If you want to check for some specific node types, you can override the corresponding visit method:

public class MyRule extends AbstractJavaRule {

    @Override
    public Object visit(ASTVariableDeclaratorId node, Object data) {
        // This method is called on each node of type ASTVariableDeclaratorId
        // in the AST

        if (node.getType() == short.class) {
            // reports a violation at the position of the node
            // the "data" parameter is a context object handed to by your rule
            // the message for the violation is the message defined in the rule declaration XML element
            addViolation(data, node);
        }

        // this calls back to the default implementation, which recurses further down the subtree
        return super.visit(node, data);
    }
}

The super.visit(node, data) call is super common in rule implementations, because it makes the traversal continue by visiting all the descendants of the current node.

Stopping the traversal

Sometimes you have checked all you needed and you’re sure that the descendants of a node may not contain violations. In that case, you can avoid calling the super implementation and the traversal will not continue further down. This means that your callbacks (visit implementations) won’t be called on the rest of the subtree. The siblings of the current node may be visited recursively nevertheless.

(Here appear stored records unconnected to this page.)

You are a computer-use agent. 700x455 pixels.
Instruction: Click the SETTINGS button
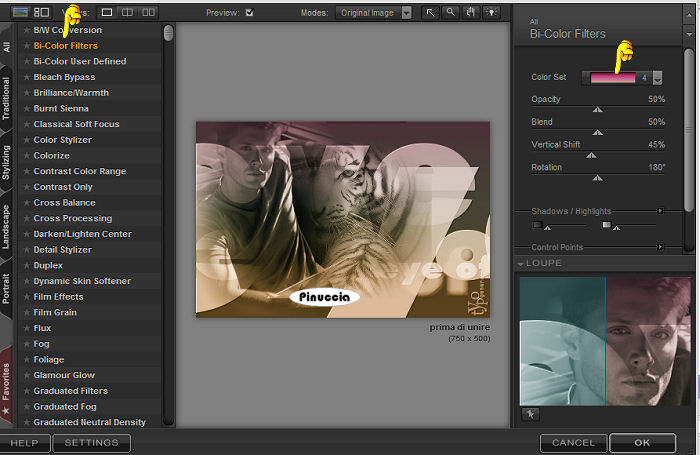[91, 442]
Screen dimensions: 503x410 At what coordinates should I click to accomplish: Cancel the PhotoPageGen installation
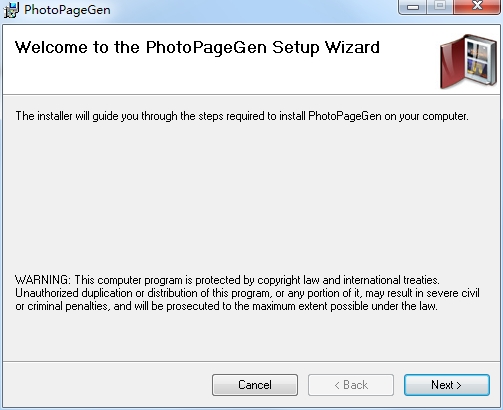coord(255,385)
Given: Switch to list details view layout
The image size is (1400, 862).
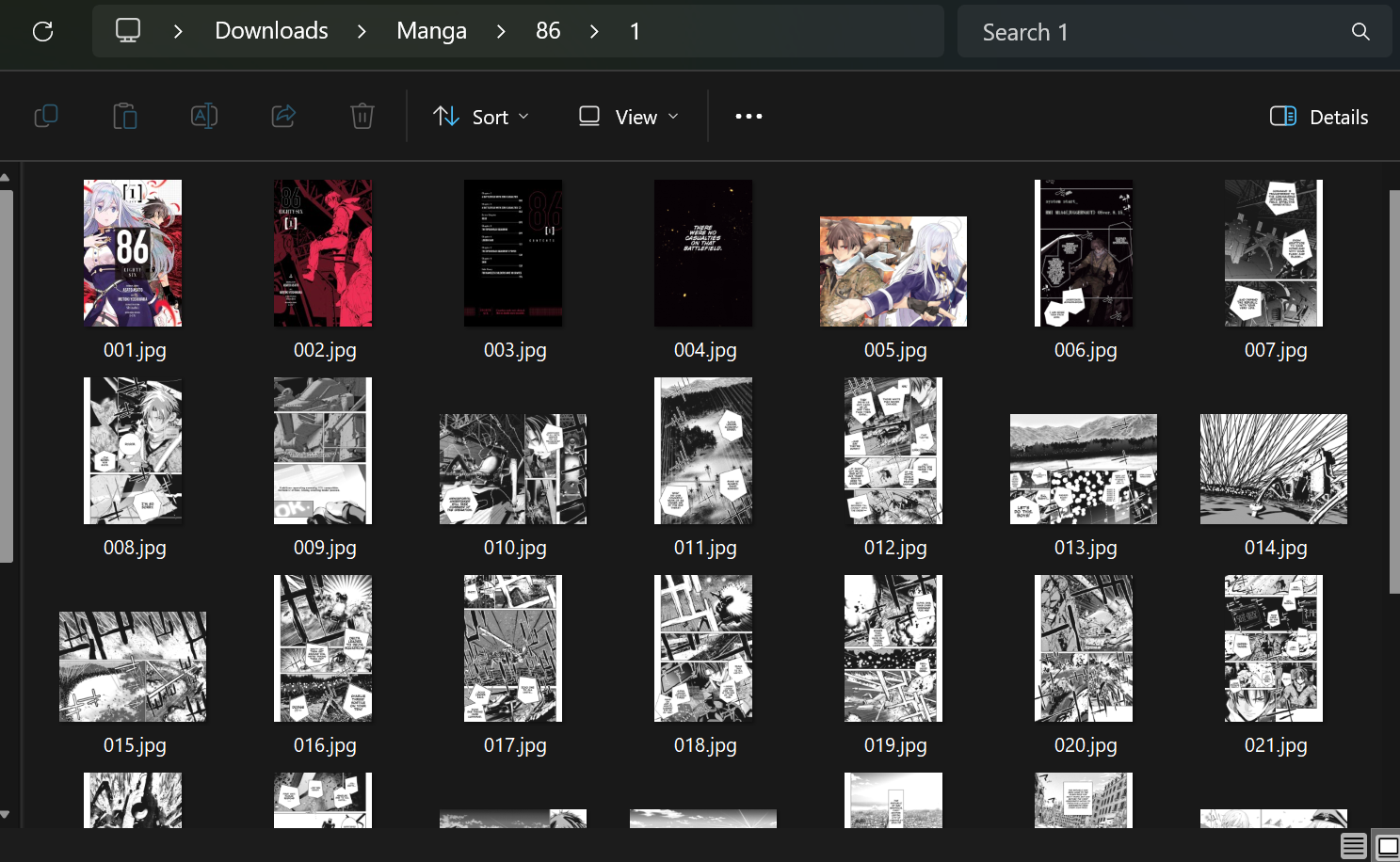Looking at the screenshot, I should (1354, 846).
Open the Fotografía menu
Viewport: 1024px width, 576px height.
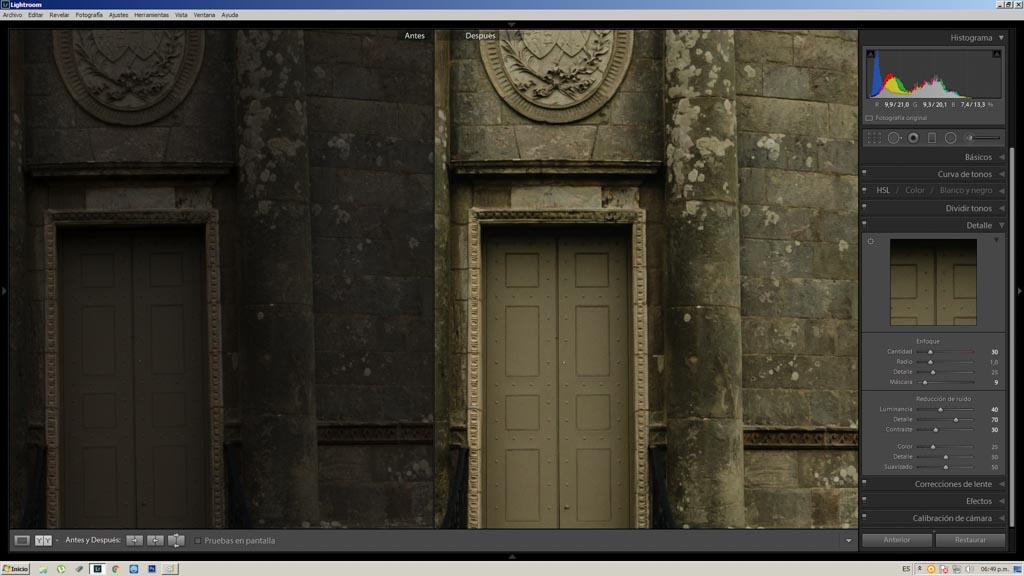[x=89, y=15]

Economic traversal: the rulechain

If you don’t care about the order in which the nodes are traversed (e.g. your rule doesn’t maintain any state between visits), then you can monumentally speed-up your rule by using the rulechain.

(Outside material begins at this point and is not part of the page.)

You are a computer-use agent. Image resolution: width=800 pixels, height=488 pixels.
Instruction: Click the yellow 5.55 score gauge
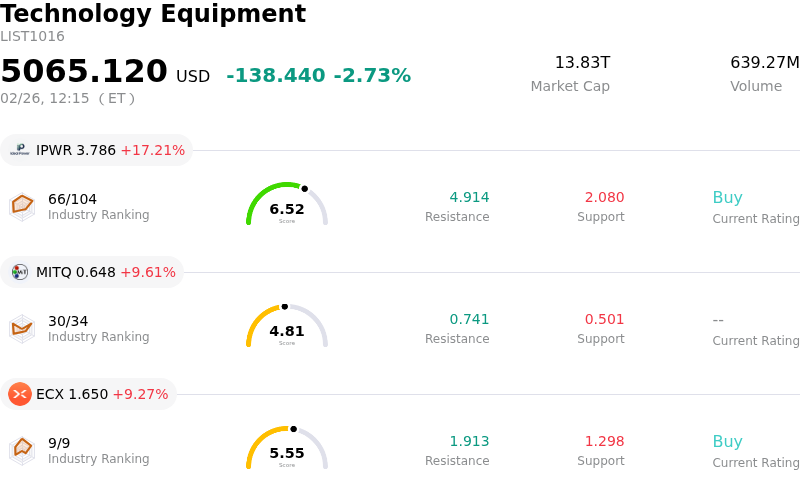pos(287,450)
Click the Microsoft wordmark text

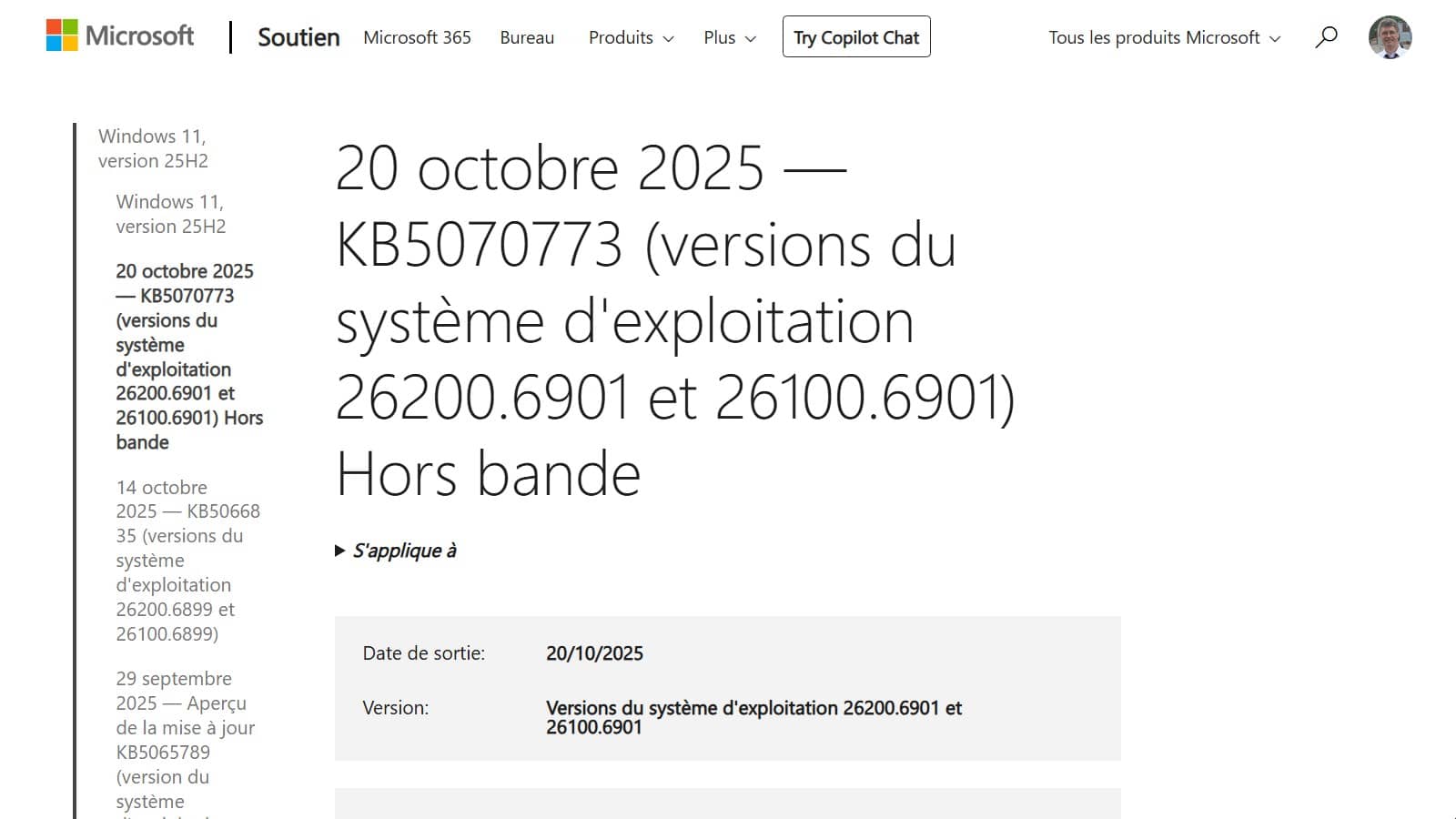tap(139, 36)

That mechanism doesn’t recurse on all the tree, instead, your rule will only be passed the nodes it is interested in. To use the rulechain correctly:

  • Your rule must register those node types by calling addRuleChainVisit in its constructor.
  • Your visit methods must not recurse! In effect, you should call never call super.visit in the methods.

Execution across files, thread-safety and statefulness

When starting execution, PMD will instantiate a new instance of your rule. If PMD is executed in multiple threads, then each thread is using its own instance of the rule. This means, that the rule implementation does not need to care about threading issues, as PMD makes sure, that a single instance is not used concurrently by multiple threads.

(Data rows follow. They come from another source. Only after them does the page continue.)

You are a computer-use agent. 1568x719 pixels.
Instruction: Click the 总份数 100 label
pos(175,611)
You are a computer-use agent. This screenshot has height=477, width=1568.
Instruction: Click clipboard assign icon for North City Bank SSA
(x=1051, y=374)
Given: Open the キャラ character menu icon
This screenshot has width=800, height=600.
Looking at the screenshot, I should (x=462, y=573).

However, for performance reasons, the rule instances are used for multiple files. This means, that the constructor of the rule is only executed once (per thread) and the rule instance is reused. If you rely on a proper initialization of instance properties, you can do the initialization e.g. in the visit-method of the ASTCompilationUnit node - which is visited first and only once per file. However, this solution would only work for rules written for the Java language. A language independent way is to override the method start of the rule. The start method is called exactly once per file.

Rule lifecycle reference

Construction

Exactly once:

  1. The rule’s no-arg constructor is called when loading the ruleset. The rule’s constructor must define:
  2. If the rule was included in the ruleset as a rule reference, some properties may be overridden. If an overridden property is unknown, an error is reported.
  3. Misconfigured rules are removed from the ruleset

Execution

For each thread, a deep copy of the rule is created. Each thread is given a different set of files to analyse. Then, for each such file, for each rule copy:

  1. start is called once, before parsing
  2. apply is called with the root of the AST. That method performs the AST traversal that ultimately calls visit methods. It’s not called for RuleChain rules.
  3. end is called when the rule is done processing the file